A painfully poetic story, this novel, published posthumously, by Mercè Rodoreda, follows a young man growing up in a fantastical village ruled by superstition.  A beautiful village, covered in ivy and wisteria, of all (but one) painted rose pink houses, seems like a dream.  Its villagers are run by complete madness in their beliefs about death and dying.  A person cannot simply die naturally, a natural death means an escaped soul.  Instead their villagers bury their dead by pouring pink cement in the mouths of the living and burying them in the trees.   Narrated by a young man of reason, the village, through his eyes, descends further into madness and ritualized violence.  

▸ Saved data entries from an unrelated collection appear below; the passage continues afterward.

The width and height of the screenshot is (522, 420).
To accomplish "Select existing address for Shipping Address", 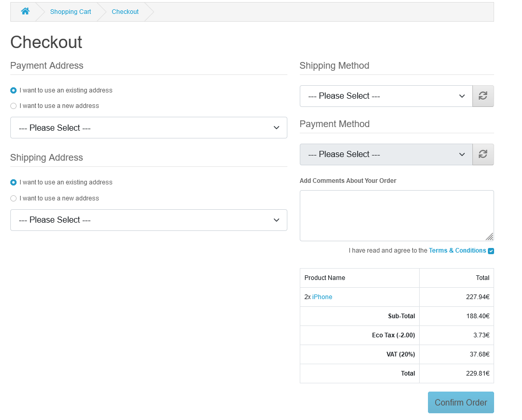I will pos(13,182).
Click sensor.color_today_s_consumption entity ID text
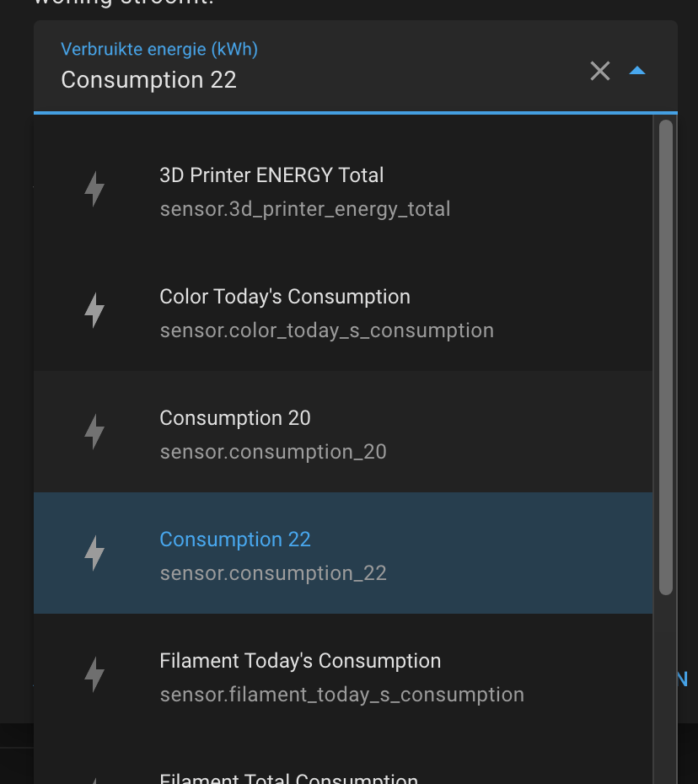The height and width of the screenshot is (784, 698). tap(327, 330)
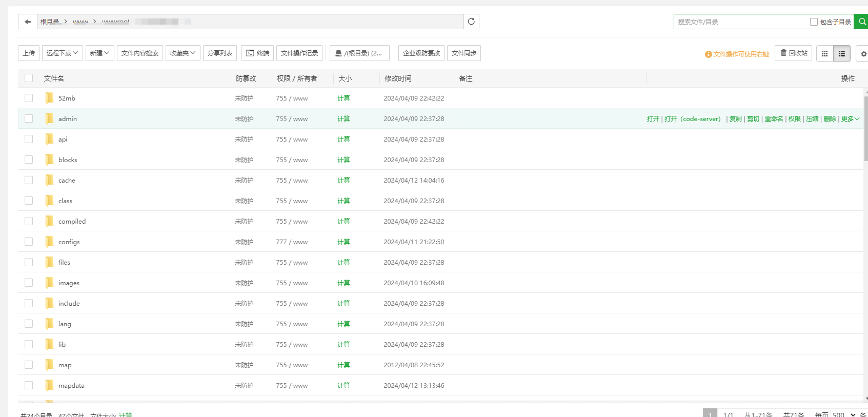
Task: Click the back arrow in path bar
Action: pyautogui.click(x=28, y=22)
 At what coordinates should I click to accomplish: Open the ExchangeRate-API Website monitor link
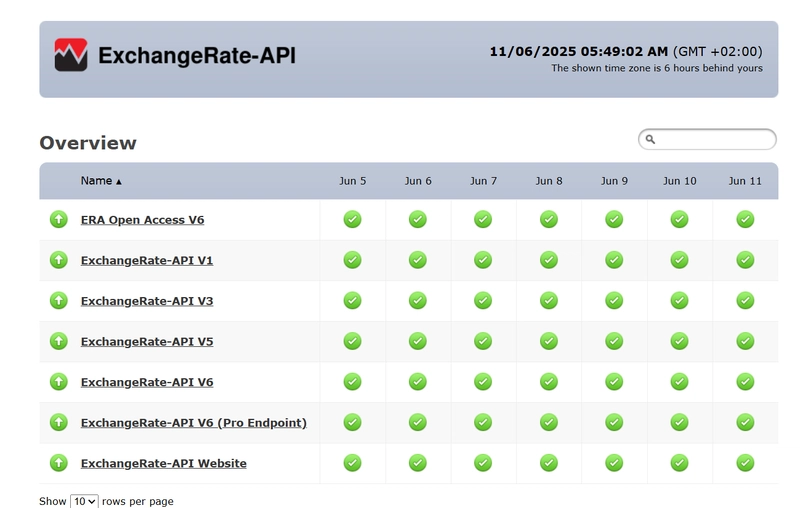coord(164,463)
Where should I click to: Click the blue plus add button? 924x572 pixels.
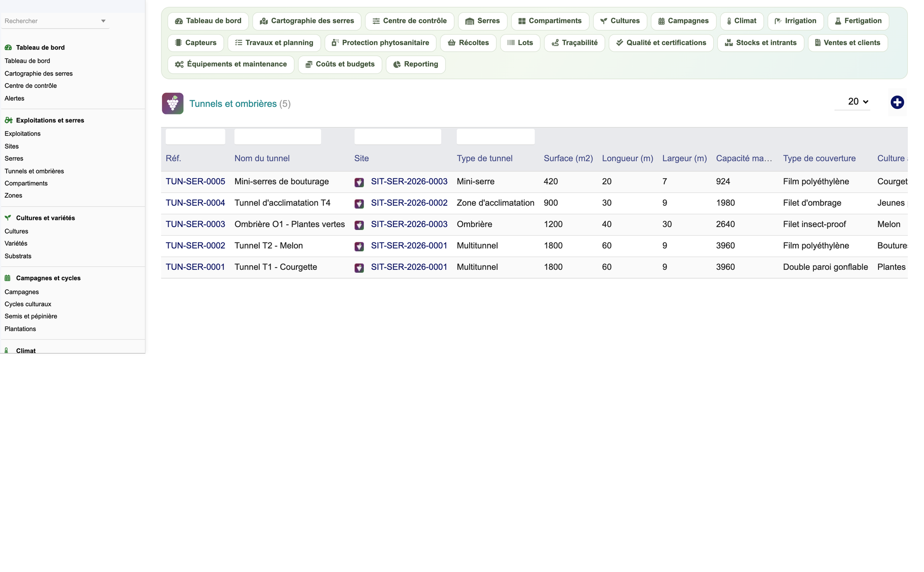897,102
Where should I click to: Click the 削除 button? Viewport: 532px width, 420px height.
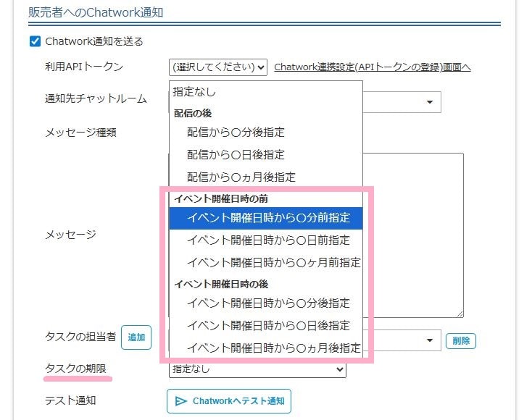461,340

This is one of those novels you just have to go with.  Almost novella-length at 200 pages, it is a story that wastes not a single page in building a fantastical description of this insane place, crafting it like a dizzying nightmare.  It could be magic realism, except the references are so obscured, it’s hard to imagine that this place can represent any sort of reality.

The perspective of the central unnamed character was the only part of this novel that sometimes left me puzzled.  He immediately shows an ability to transcend the madness, stumbling through this crazy alternate world just as if he was a complete stranger to it instead. Sometimes I found myself asking: why this man?   I am still without answers, but at the same time I let it rest.  Some stories are just worth more than the logic I crave to apply to them.